> [Material to process]:
begin
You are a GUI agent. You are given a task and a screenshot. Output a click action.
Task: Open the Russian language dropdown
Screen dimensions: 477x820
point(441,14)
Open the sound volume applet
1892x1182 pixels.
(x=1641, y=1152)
end
Convert the listing above into a JSON list of strings, one string per line, leaving out any blank lines.

> [Exercise response]:
[
  "You are a GUI agent. You are given a task and a screenshot. Output a click action.",
  "Task: Open the Russian language dropdown",
  "Screen dimensions: 477x820",
  "point(441,14)",
  "Open the sound volume applet",
  "1892x1182 pixels.",
  "(x=1641, y=1152)"
]